County in Kentucky, United States

Livingston County is a county located in the U.S. state of Kentucky. As of the 2020 census, the population was 8,888. Its county seat is Smithland and its largest community is Ledbetter. The county was established in 1798 from land taken from Christian County and is named for Robert R. Livingston, a member of the Committee of Five that drafted the U.S. Declaration of Independence. The county was strongly pro-Confederate during the American Civil War and many men volunteered for the Confederate Army. Livingston County is part of the Paducah, KY-IL Metropolitan Statistical Area. It is a prohibition or dry county with the exception of Grand Rivers which voted to allow alcohol sales in 2016.

==Geography==
According to the U.S. Census Bureau, the county has a total area of 342 sqmi, of which 313 sqmi is land and 29 sqmi (8.5%) is water. The western border with Illinois is formed by the Ohio River.

===Adjacent counties===
- Hardin County, Illinois (north)
- Crittenden County (northeast)
- Lyon County (southeast)
- Marshall County (south)
- McCracken County (southwest)
- Massac County, Illinois (west)
- Pope County, Illinois (northwest)

===Major highways===
- U.S. Route 60
- U.S. Route 62
- Interstate 24
- Interstate 69
- Kentucky Route 453

==Demographics==

Historical population
| Census | Pop. | Note | %± |
| 1800 | 2,856 |  | — |
| 1810 | 3,674 |  | 28.6% |
| 1820 | 5,824 |  | 58.5% |
| 1830 | 5,971 |  | 2.5% |
| 1840 | 9,025 |  | 51.1% |
| 1850 | 6,578 |  | −27.1% |
| 1860 | 7,213 |  | 9.7% |
| 1870 | 8,200 |  | 13.7% |
| 1880 | 9,165 |  | 11.8% |
| 1890 | 9,474 |  | 3.4% |
| 1900 | 11,354 |  | 19.8% |
| 1910 | 10,627 |  | −6.4% |
| 1920 | 9,732 |  | −8.4% |
| 1930 | 8,608 |  | −11.5% |
| 1940 | 9,127 |  | 6.0% |
| 1950 | 7,184 |  | −21.3% |
| 1960 | 7,029 |  | −2.2% |
| 1970 | 7,596 |  | 8.1% |
| 1980 | 9,219 |  | 21.4% |
| 1990 | 9,062 |  | −1.7% |
| 2000 | 9,804 |  | 8.2% |
| 2010 | 9,519 |  | −2.9% |
| 2020 | 8,888 |  | −6.6% |
| 2025 (est.) | 8,863 | Decrease | −0.3% |
U.S. Decennial Census 1790-1960 1900-1990 1990-2000 2010-2021

===2020 census===

As of the 2020 census, the county had a population of 8,888. The median age was 47.7 years. 19.8% of residents were under the age of 18 and 23.2% of residents were 65 years of age or older.
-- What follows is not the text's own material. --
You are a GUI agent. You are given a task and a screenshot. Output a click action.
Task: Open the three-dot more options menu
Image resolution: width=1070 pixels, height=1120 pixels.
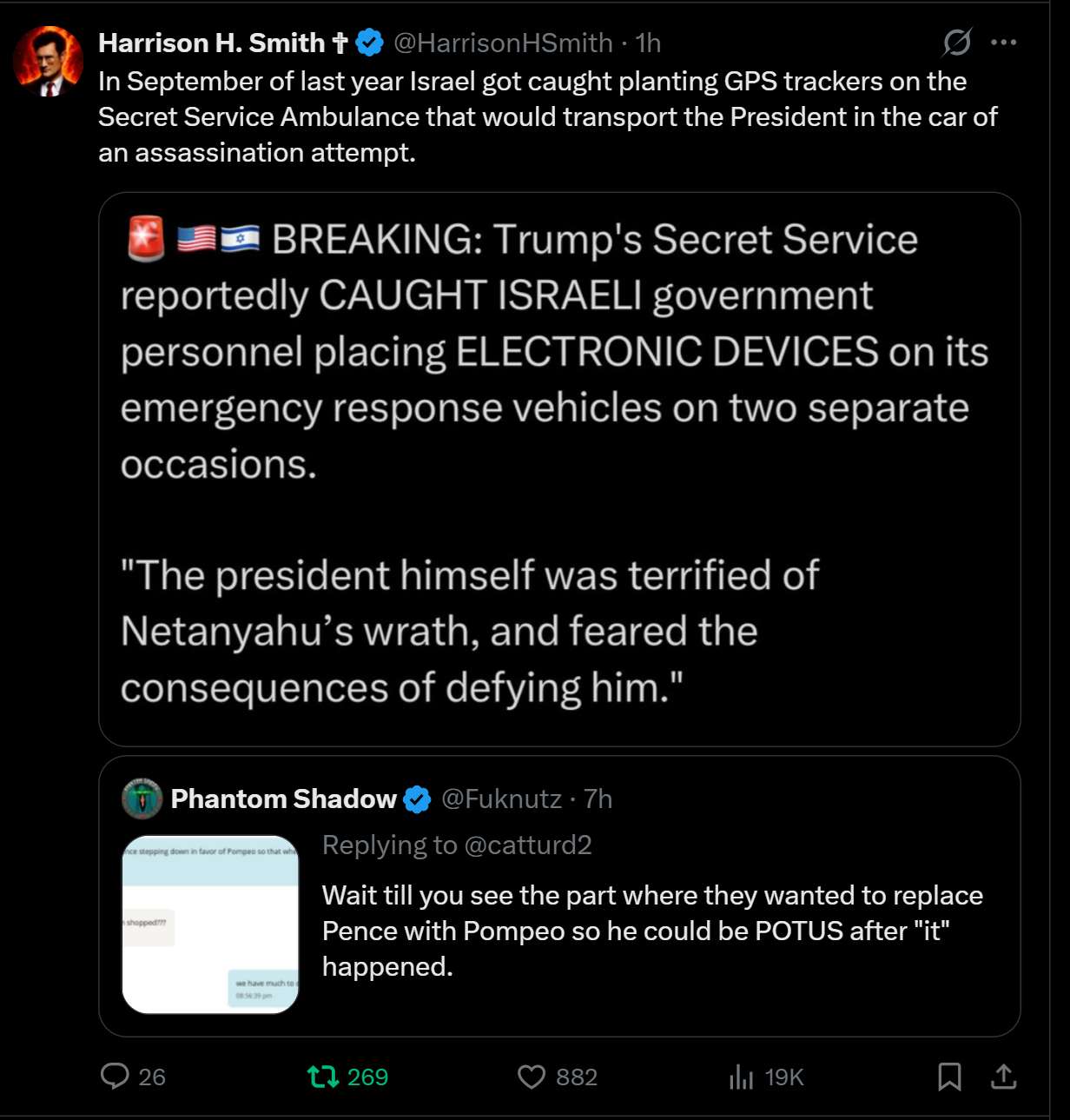click(1003, 42)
For every 100 females there were 97.0 males, and for every 100 females age 18 and over there were 95.2 males age 18 and over.

The racial makeup of the county was 93.2% White, 0.3% Black or African American, 0.3% American Indian and Alaska Native, 0.2% Asian, 0.1% Native Hawaiian and Pacific Islander, 0.9% from some other race, and 5.1% from two or more races. Hispanic or Latino residents of any race comprised 2.1% of the population.
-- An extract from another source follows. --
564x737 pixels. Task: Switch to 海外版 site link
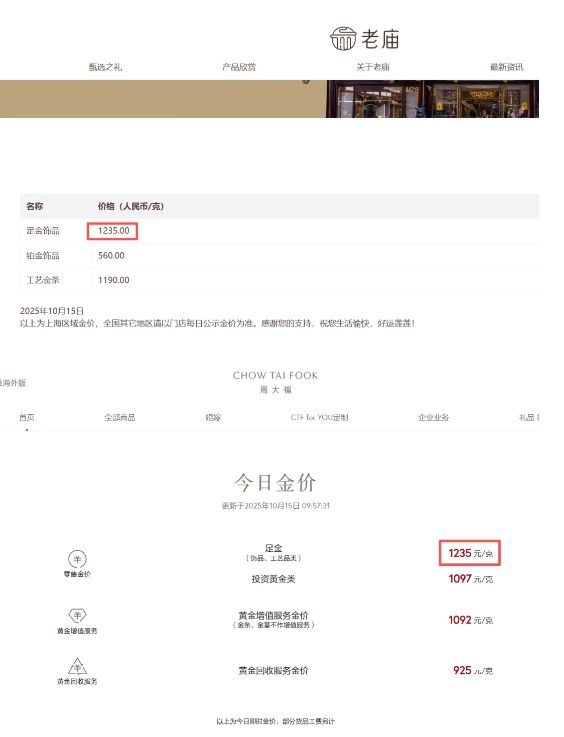click(13, 383)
4.7% of residents lived in urban areas, while 95.3% lived in rural areas.

There were 3,789 households in the county, of which 26.2% had children under the age of 18 living with them and 23.5% had a female householder with no spouse or partner present. About 28.7% of all households were made up of individuals and 14.3% had someone living alone who was 65 years of age or older.

There were 4,589 housing units, of which 17.4% were vacant. Among occupied housing units, 81.2% were owner-occupied and 18.8% were renter-occupied. The homeowner vacancy rate was 2.3% and the rental vacancy rate was 10.2%.

===2010 census===

As of the census of 2010, there were 9,519 people living in the county. The population density was 31 /sqmi. There were 4,772 housing units at an average density of 15 /sqmi. The racial makeup of the county was 98.49% White, 0.14% Black or African American, 0.42% Native American, 0.03% Asian, 0.01% Pacific Islander, 0.28% from other races, and 0.63% from two or more races. 0.75% of the population were Hispanics or Latinos of any race.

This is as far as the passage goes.